------ Material ------
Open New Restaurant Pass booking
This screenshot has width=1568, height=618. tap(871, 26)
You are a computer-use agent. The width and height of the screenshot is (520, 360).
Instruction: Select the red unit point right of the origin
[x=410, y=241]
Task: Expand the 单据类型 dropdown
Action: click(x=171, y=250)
------
Task description:
Please repeat all the records above, substituting "reservation" for "booking" and leaving everything else unchanged.

Result of the task:
Open New Restaurant Pass reservation
This screenshot has width=1568, height=618. tap(871, 26)
You are a computer-use agent. The width and height of the screenshot is (520, 360).
Instruction: Select the red unit point right of the origin
[x=410, y=241]
Task: Expand the 单据类型 dropdown
Action: click(x=171, y=250)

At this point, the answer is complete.